How can my note archive be a creative tool?
That’s the most critical question to ask to a Zettelkasten, meaning “slip-box” in English. It’s your archive of notes, one concept per note, tightly interconnected.
Ideally, starting from access points, you should be able to navigate, like you would do on the Web using a Web Browser, from note to note, from concept to concept.
It works only if you always connect the new notes you create. Otherwise, you make isolated islands, or worst, dead ends.
Working with your creative mind should be something you should never force yourself to do. There should always be something interesting to be done.
That’s the purpose of a Zettelkasten, and it is a tool using which you think. It is not an archive of dead words.
You should even be able to pick one note randomly, and like Alice, in the rabbit hole, you should be able to find shiny threads of inspiration.

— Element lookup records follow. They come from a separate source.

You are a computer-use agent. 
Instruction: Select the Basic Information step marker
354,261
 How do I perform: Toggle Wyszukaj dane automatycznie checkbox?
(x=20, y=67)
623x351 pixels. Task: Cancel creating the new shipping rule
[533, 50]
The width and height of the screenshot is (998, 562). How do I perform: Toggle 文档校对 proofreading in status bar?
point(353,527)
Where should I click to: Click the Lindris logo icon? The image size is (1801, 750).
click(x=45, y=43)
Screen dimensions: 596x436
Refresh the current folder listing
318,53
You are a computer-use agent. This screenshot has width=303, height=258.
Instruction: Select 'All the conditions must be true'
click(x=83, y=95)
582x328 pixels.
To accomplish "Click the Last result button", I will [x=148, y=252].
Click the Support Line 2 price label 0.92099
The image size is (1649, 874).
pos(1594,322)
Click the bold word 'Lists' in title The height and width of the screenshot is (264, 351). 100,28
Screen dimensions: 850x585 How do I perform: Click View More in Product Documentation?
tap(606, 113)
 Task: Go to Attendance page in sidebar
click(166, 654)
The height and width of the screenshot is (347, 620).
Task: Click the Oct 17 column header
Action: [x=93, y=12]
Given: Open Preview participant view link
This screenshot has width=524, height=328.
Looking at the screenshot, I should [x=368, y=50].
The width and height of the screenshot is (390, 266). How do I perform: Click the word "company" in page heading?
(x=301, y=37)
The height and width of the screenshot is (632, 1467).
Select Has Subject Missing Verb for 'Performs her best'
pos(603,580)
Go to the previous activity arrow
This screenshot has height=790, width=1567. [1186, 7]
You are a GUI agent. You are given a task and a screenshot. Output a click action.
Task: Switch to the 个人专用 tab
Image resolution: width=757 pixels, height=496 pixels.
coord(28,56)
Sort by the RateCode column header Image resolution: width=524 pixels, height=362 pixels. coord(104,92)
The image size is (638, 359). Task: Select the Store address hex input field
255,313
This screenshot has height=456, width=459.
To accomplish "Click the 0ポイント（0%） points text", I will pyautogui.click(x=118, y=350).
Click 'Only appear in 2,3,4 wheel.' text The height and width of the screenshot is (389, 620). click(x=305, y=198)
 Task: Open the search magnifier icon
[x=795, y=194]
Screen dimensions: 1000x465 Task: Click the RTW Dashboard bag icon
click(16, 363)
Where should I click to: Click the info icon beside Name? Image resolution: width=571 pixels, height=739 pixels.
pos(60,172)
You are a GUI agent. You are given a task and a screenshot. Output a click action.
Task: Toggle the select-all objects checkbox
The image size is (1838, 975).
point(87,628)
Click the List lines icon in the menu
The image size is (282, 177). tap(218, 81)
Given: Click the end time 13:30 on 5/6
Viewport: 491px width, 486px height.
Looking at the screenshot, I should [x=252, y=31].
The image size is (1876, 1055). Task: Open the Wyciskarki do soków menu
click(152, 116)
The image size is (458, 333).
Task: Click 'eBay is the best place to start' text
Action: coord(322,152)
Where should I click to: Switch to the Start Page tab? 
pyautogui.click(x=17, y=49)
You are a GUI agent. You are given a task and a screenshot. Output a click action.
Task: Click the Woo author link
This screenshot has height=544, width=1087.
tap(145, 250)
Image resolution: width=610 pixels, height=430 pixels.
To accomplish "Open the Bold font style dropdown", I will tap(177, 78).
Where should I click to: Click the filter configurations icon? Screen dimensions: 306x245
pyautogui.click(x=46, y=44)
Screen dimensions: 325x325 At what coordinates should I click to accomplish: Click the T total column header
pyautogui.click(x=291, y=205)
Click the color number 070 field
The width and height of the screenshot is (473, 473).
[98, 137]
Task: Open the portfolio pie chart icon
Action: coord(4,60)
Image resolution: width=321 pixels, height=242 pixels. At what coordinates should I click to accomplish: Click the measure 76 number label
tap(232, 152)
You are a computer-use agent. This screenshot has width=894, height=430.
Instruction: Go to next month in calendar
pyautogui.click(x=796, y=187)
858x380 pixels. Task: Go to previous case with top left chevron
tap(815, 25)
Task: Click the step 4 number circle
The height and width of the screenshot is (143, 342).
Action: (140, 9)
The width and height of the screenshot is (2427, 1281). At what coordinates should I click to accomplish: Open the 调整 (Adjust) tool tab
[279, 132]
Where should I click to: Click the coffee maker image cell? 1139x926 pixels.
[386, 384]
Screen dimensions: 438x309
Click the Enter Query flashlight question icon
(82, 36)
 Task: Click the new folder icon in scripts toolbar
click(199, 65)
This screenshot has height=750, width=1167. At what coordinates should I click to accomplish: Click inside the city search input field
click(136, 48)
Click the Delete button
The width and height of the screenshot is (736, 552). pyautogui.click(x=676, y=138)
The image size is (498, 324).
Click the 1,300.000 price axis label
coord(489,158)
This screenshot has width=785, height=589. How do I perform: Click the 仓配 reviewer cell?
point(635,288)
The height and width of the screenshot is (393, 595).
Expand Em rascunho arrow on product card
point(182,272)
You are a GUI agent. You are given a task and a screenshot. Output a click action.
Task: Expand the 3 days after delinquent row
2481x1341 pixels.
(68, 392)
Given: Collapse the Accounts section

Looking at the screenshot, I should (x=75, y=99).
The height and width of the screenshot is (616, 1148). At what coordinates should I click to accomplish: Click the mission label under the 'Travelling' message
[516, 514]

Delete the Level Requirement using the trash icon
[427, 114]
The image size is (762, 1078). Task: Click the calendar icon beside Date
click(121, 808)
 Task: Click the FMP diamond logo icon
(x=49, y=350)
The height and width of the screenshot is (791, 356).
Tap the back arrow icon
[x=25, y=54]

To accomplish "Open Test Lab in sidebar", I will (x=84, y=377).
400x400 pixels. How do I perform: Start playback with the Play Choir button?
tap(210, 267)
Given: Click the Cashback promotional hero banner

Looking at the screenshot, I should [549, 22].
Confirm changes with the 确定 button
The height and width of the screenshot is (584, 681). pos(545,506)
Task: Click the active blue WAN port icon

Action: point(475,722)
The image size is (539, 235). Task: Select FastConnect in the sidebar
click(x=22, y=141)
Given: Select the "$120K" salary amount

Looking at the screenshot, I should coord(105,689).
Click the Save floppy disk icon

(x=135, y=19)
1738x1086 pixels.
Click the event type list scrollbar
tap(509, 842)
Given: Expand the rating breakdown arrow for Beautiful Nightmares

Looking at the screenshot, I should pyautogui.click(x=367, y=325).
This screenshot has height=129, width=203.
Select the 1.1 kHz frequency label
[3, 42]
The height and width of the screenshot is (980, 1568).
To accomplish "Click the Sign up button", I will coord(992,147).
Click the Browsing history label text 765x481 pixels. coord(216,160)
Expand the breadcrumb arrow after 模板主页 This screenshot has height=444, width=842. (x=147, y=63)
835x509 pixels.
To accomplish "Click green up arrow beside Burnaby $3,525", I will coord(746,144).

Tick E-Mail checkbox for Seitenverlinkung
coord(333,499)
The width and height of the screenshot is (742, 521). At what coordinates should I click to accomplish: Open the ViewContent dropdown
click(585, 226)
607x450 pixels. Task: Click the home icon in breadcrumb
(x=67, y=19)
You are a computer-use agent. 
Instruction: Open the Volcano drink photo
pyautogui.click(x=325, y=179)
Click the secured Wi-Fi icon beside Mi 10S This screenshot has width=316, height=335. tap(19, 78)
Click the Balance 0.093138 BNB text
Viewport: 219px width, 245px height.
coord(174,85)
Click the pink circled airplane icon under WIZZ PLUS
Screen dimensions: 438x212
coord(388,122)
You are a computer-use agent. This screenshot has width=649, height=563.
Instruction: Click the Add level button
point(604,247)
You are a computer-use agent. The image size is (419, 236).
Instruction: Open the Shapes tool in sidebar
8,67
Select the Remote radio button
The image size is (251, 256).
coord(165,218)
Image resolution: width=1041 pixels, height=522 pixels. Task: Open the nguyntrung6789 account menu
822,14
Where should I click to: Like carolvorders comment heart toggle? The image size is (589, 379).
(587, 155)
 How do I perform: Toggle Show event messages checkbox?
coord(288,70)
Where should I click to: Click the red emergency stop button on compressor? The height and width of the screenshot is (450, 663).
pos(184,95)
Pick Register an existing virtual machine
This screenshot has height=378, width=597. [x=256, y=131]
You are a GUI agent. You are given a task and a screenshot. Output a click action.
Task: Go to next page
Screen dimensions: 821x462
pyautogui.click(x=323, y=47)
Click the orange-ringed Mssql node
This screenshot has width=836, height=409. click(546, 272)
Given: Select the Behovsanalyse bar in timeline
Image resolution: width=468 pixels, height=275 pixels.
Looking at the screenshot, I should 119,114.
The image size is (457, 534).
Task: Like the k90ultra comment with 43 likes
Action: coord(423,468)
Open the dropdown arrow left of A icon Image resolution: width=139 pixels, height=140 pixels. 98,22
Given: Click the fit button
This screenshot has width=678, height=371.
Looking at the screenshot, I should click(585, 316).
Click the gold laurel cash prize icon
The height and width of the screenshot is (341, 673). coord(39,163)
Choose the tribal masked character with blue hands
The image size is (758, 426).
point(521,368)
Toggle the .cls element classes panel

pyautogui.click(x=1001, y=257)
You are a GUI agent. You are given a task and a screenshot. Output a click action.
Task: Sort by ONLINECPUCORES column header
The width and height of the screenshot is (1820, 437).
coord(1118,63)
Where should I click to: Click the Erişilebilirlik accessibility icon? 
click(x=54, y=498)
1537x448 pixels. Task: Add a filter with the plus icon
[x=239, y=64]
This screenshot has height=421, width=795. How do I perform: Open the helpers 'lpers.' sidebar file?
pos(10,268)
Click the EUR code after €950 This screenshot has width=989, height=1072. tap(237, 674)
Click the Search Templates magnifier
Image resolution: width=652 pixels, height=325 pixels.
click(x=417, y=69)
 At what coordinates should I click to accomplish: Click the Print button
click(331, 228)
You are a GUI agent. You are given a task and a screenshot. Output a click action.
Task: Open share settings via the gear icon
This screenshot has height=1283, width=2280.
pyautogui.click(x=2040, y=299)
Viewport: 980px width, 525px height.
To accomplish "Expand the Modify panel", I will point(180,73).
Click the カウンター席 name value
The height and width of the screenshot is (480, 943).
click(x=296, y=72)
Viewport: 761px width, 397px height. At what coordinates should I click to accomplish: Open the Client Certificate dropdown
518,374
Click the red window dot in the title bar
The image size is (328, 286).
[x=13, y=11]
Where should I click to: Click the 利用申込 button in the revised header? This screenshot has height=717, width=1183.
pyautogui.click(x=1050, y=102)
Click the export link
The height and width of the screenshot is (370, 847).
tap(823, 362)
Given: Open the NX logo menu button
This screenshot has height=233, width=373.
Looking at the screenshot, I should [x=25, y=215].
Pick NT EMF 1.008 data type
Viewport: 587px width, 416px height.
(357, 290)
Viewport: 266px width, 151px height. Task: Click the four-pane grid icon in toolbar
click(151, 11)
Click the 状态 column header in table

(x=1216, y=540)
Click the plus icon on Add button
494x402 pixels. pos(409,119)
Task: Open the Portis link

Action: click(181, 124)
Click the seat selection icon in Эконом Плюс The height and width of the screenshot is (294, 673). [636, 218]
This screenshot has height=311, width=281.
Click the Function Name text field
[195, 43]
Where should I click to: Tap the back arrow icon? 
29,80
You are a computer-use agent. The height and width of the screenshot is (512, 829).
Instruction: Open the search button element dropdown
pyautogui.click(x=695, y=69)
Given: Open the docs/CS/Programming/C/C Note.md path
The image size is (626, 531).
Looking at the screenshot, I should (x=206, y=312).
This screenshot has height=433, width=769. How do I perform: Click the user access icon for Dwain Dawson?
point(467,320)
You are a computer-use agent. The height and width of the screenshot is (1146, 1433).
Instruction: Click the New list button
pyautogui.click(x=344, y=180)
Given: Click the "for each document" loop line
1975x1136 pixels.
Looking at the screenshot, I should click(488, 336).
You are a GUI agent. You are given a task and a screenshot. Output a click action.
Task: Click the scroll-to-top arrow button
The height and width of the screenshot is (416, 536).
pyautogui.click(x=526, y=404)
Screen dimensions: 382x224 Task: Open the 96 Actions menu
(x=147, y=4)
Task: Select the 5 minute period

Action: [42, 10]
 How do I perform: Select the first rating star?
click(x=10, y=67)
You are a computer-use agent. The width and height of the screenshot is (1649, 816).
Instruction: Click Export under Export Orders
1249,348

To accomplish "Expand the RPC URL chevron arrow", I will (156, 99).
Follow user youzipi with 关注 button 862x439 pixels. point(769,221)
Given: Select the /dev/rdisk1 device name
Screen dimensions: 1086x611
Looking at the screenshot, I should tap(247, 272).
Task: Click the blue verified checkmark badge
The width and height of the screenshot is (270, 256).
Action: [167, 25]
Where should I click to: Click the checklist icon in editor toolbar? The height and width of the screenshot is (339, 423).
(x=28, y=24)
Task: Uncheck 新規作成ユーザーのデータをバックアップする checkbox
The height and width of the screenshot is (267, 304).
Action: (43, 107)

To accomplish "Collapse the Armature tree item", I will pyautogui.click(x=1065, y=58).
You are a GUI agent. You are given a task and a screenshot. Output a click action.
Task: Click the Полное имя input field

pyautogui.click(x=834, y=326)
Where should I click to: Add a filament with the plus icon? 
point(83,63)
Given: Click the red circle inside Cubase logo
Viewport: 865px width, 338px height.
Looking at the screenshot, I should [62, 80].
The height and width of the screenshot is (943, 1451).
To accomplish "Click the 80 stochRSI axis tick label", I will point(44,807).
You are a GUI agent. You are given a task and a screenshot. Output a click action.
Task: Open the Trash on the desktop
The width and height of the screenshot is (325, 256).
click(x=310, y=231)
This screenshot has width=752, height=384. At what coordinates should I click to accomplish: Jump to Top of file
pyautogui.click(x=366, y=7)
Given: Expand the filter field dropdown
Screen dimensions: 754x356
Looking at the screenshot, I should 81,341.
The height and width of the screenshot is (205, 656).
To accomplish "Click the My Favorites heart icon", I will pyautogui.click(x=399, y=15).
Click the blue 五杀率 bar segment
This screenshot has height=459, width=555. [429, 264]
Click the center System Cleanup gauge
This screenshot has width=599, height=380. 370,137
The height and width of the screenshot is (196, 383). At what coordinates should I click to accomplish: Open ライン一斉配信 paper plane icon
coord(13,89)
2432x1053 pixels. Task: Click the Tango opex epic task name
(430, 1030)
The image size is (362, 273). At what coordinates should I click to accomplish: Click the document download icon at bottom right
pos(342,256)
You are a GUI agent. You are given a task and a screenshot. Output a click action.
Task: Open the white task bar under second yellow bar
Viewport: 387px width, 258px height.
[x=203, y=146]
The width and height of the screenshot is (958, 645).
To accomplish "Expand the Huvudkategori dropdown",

As Dave Gray somewhere wrote: “you cannot build your network when you need one,” I would paraphrase it by saying, “you cannot build a Zettelkasten when you need one.”
That’s why the systematic and continuous creation of well-written and well-connected notes feed the network of thoughts of your Zettelkasten.
When you have enough notes connected, you can start letting your creativity emerge out of it. That is the moment when you can begin to practice your networked thinking.
But, just by telling this story, I feel like I’ve collected some useful thoughts. It might become my revised description of what is a Zettelkasten and how to use a Zettelkasten.
It’s a good blog post working as an excellent starting draft for my notes.
Capture bits of information into well-written and well-connected notes. Add them to your Zettelkasten to make it grow and become more connected. It will become your favorite thinking tool.